Start of Block

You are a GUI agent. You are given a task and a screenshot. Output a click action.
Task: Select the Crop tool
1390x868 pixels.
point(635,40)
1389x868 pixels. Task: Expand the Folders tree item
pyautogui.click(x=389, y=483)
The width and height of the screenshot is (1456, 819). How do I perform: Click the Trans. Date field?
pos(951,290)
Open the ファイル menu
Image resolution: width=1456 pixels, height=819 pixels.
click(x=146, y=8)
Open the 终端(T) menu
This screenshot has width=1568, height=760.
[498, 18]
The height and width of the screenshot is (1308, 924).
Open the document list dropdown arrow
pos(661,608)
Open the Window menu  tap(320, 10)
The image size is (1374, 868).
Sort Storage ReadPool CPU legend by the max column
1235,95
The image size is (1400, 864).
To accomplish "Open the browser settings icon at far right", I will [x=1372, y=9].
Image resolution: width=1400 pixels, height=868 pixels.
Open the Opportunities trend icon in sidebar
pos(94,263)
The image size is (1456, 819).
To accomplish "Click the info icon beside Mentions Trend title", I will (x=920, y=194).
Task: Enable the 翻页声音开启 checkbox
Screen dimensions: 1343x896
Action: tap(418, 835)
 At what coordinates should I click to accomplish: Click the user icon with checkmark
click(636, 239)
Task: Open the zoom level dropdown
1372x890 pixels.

End of Block

WORK REQUEST.
Nothing in the entries may change. Retype them all.

ANSWER TO THIS PROBLEM.
You are a GUI agent. You are given a task and a screenshot. Output a click action.
Task: Select the Crop tool
1390x868 pixels.
point(635,40)
1389x868 pixels. Task: Expand the Folders tree item
pyautogui.click(x=389, y=483)
The width and height of the screenshot is (1456, 819). How do I perform: Click the Trans. Date field?
pos(951,290)
Open the ファイル menu
Image resolution: width=1456 pixels, height=819 pixels.
click(x=146, y=8)
Open the 终端(T) menu
This screenshot has width=1568, height=760.
[498, 18]
The height and width of the screenshot is (1308, 924).
Open the document list dropdown arrow
pos(661,608)
Open the Window menu  tap(320, 10)
The image size is (1374, 868).
Sort Storage ReadPool CPU legend by the max column
1235,95
The image size is (1400, 864).
To accomplish "Open the browser settings icon at far right", I will [x=1372, y=9].
Image resolution: width=1400 pixels, height=868 pixels.
Open the Opportunities trend icon in sidebar
pos(94,263)
The image size is (1456, 819).
To accomplish "Click the info icon beside Mentions Trend title", I will (x=920, y=194).
Task: Enable the 翻页声音开启 checkbox
Screen dimensions: 1343x896
Action: tap(418, 835)
 At what coordinates should I click to accomplish: Click the user icon with checkmark
click(636, 239)
Task: Open the zoom level dropdown
1372x890 pixels.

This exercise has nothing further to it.